All in all, questions relating to the validity or otherwise of a closure notice were not relevant to the determination of costs. The claimants were, therefore, unsuccessful on this issue. 

Issue 3: ‘En bloc’ assessment of costs and compensation

Costs are, of course, a matter for the court’s discretion. Choudhury J held both that there was nothing wrong in principle in the district judge’s taking an overall approach to costs rather than on a property-by-property basis [82] and that even if he had, he would have reached the same conclusion that costs not be awarded [83].

Compensation, by contrast, should not be assessed ‘en bloc’ – to do so would be unworkable and incorrect. This is because the Magistrates’ Court is required by s 90(5) of the Act to consider the position of each applicant for compensation separately, in order to determine whether they were associated with the impugned behaviour on the premises concerned and whether they had taken reasonable steps to prevent it: s 90(5)(a)-(b). Moreover, the use of the words ‘that loss’ in s 90(5)(d) required the Magistrates’ Court to consider the particular loss of each applicant [85]. The Claimants were, therefore, partially successful on this issue.

Conclusion and points for practice

Qin teaches the proper approach to the determination of applications for compensation following a court’s refusal to make closure orders.

Respondents will be pleased that where they have suffered financial losses in circumstances where the court has made no negative findings as to the actions taking place on their property, they properly will have a good prospect of achieving restitution.
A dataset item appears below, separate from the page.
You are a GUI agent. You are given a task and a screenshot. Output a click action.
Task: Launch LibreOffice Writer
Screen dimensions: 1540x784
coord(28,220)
Notwithstanding Choudhury J’s view the risk of a compensation order would have no ‘chilling effect’ on the police applying for closure orders, it is likely that the police’s knowing that there is no default position that compensation will not be awarded will discourage forces from issue closure notices unless it is considered that there is a good prospect of success. While any financial loss suffered by respondents to unsuccessful closure order applications is paid out of central funds rather than by the applicant police force, forces will no doubt be wary of the appearance of public money being spent in consequence of unsuccessful applications.

Those seeking to issue closure notices will be pleased by Choudhury J’s holding that, notwithstanding the requirement to inform under s 76(6), there is no duty on the police to consult owners or occupiers of premises prior to issuing a closure notice.

Finally, forces, at least, will be reassured by Choudhury J’s comments in respect of the jurisdiction of Magistrates’ Courts. Any respondent to a closure order application who seeks to adjourn proceedings on the basis of any alleged invalidity in the closure notice will likely be referred swiftly to Choudhury J’s judgment.